"Hi. I know this is going to sound weird, but can you be my boyfriend for five minutes?"
Bruce closed his eyes, inhaled deeply, exhaled slowly, and turned around.
Going to a bar had been a terrible plan, and he was never, ever going to forgive Tony, because of course it had been Tony's terrible plan. Bruce wasn't sure how it had happened (although he suspected it had started with, "you should come by Stark Tower sometime") but he and Tony were in some kind of strange holding pattern wherein Tony suggested something, Bruce said no, Tony relented, and yet somehow Bruce ended up doing whatever Tony had suggested in the first place.

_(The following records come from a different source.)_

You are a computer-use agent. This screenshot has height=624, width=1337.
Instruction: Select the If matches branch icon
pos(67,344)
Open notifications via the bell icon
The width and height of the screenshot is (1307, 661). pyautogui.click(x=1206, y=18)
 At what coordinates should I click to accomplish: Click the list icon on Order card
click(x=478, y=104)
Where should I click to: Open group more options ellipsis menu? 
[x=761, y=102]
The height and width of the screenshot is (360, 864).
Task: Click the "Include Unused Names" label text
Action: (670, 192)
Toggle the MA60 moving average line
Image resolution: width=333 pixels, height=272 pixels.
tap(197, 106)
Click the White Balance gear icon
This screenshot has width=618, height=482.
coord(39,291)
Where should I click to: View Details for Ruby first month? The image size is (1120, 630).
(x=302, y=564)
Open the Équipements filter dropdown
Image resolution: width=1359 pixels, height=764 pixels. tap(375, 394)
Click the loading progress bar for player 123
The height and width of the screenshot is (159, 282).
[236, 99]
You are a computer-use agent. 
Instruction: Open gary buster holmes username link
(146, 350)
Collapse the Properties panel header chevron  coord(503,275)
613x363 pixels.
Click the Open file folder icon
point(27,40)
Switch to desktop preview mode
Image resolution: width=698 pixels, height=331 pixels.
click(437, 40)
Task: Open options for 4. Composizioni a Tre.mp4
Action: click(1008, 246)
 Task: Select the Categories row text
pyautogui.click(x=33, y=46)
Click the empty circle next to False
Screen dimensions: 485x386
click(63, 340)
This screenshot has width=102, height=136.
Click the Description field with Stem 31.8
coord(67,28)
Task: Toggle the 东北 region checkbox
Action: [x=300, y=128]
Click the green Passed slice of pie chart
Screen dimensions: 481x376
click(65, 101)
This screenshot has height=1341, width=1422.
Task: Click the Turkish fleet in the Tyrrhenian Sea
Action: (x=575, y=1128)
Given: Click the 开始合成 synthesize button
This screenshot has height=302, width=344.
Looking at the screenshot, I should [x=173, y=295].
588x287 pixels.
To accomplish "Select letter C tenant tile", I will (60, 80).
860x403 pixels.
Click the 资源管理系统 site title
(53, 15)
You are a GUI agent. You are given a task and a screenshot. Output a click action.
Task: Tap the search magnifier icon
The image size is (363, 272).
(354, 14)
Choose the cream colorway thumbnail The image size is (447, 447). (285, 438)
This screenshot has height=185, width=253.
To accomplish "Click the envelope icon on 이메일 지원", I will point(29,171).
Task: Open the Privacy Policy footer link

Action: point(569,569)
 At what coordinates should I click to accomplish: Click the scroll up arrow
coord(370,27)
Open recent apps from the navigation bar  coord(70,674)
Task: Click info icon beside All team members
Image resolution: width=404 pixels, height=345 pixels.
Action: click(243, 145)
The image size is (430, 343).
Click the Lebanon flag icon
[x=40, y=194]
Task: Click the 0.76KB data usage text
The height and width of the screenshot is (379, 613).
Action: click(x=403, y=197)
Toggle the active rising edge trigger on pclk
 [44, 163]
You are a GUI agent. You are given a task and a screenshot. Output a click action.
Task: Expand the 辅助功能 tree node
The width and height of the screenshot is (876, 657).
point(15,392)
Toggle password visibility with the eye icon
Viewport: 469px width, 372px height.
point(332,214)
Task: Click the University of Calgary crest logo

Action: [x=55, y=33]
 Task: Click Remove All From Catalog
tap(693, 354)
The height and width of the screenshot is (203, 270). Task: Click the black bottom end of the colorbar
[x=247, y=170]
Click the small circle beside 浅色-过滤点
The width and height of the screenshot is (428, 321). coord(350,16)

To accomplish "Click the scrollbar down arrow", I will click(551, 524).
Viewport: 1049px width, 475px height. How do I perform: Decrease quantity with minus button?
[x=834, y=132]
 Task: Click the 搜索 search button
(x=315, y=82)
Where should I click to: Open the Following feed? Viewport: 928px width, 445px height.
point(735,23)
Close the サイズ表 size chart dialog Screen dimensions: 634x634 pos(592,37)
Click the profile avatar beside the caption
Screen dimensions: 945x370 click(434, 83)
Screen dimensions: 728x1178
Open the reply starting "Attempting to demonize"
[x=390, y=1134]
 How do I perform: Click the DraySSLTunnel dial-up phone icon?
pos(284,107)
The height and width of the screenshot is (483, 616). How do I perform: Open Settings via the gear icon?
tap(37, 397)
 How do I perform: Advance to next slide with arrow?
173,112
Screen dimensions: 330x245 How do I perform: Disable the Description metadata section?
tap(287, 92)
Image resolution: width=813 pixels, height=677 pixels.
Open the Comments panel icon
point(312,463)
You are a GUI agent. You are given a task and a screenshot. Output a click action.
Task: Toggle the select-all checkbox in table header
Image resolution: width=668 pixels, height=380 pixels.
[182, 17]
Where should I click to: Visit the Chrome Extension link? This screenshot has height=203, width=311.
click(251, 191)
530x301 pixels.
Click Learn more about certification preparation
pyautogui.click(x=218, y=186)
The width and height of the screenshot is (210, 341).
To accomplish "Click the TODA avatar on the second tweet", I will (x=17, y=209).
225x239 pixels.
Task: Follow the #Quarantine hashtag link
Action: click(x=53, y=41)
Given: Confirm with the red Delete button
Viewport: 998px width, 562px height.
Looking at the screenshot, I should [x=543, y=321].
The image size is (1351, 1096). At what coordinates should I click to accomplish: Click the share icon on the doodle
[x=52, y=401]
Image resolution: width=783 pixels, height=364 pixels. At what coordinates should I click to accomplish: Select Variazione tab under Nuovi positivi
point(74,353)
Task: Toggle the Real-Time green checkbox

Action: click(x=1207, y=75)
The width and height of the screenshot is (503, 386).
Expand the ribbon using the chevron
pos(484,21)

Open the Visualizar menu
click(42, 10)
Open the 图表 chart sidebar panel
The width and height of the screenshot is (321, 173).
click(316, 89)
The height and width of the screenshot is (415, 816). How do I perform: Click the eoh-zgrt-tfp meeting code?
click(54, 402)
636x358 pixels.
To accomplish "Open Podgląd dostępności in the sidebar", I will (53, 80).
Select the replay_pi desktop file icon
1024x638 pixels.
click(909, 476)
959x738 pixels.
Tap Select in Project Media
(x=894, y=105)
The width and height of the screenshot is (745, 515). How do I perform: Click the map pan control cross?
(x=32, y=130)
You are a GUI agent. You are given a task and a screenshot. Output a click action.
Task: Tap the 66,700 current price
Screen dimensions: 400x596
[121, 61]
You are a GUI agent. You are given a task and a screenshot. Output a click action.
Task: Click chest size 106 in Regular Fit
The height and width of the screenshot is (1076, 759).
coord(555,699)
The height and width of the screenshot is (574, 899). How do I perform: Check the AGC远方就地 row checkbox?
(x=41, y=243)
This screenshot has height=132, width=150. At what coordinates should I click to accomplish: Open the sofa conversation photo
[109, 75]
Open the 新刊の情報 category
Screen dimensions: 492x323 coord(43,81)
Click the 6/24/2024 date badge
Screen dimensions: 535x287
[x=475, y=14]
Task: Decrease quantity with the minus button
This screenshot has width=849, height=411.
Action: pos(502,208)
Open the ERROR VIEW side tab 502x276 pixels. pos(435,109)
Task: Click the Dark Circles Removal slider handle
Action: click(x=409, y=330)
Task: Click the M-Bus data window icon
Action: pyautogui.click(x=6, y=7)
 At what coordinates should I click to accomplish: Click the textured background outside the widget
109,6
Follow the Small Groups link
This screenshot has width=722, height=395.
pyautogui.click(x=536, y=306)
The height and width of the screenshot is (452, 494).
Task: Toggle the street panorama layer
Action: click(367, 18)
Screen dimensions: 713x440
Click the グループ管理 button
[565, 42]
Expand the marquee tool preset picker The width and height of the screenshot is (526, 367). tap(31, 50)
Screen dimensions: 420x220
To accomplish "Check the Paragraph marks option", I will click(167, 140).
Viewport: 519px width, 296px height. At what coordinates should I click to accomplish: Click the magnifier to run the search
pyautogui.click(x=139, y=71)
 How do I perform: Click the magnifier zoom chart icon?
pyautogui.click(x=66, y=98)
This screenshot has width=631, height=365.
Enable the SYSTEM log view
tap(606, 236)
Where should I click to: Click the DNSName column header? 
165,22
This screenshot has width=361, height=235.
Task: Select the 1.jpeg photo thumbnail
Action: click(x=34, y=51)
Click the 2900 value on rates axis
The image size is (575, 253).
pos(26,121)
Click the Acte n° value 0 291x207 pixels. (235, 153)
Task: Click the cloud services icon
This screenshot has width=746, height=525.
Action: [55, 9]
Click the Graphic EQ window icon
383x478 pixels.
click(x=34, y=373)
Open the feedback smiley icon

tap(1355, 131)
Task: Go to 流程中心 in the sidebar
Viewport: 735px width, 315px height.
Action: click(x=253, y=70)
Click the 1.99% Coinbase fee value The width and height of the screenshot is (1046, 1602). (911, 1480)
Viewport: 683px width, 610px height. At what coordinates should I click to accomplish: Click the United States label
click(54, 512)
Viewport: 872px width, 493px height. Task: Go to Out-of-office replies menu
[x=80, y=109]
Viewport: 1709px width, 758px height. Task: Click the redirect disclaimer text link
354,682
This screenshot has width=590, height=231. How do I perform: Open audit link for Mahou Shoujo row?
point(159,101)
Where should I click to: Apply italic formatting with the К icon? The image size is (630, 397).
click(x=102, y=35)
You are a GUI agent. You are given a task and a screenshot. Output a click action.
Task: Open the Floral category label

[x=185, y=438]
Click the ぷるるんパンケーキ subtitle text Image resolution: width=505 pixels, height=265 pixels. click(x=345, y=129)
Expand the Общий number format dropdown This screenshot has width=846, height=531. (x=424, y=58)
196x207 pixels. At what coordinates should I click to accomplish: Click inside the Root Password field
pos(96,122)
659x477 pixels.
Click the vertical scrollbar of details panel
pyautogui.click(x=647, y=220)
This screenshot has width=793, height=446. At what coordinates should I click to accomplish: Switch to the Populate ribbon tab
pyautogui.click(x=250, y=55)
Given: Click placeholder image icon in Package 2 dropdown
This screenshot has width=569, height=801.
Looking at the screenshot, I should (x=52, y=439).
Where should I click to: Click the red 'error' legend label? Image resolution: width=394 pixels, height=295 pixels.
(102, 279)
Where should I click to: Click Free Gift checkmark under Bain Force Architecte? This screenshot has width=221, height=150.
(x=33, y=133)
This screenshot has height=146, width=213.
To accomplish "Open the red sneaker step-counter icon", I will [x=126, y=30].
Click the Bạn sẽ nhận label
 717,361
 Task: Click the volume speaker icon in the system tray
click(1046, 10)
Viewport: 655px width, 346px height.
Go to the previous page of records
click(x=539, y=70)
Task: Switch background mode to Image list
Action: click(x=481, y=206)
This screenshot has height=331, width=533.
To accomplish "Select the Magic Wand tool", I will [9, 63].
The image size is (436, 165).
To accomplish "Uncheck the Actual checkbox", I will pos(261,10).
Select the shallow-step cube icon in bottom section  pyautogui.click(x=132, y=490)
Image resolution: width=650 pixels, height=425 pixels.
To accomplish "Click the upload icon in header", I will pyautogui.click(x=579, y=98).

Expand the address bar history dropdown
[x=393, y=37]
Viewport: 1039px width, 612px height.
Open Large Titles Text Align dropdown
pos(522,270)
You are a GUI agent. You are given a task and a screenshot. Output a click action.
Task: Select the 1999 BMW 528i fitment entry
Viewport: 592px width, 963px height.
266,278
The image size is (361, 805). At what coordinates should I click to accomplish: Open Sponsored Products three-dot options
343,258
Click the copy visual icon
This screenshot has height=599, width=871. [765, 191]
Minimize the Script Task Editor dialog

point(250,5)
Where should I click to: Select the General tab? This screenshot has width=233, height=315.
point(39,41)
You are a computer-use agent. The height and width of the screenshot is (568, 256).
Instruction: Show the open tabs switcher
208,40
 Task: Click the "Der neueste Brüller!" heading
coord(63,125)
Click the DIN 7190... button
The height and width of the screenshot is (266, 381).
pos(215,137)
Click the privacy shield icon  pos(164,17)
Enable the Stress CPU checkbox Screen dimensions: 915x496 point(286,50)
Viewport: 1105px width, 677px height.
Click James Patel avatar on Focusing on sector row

Secretly, he suspected some kind of Stark Industries patented mind control device, because he had trouble believing that anything shy of that would induce him to go into a bar. Bars were where drunk people happened, and with drunks came loud voices, elbows in uncomfortable places, and spilled beer on his favorite blue shirt, all of which was very good for helping Bruce maintain his constant low level of rage but none of which was particularly good for ensuring that the rage level remained low.
The woman standing near his side was familiar, and the SHIELD employee badge clipped to the collar of her shirt was probably why. It took him a moment longer to place her as Doctor Foster's former lab assistant, who had been reassigned after the two had arrived at SHIELD due to her surplus of being grossly unqualified to work for one of the world's most brilliant astrophysicists, but who still stopped by with cups of coffee and boxes of strawberry poptarts and threats to go steal a sedative from the guys over in the bio lab if Foster didn't agree to go to bed and sleep once every forty-eight hours.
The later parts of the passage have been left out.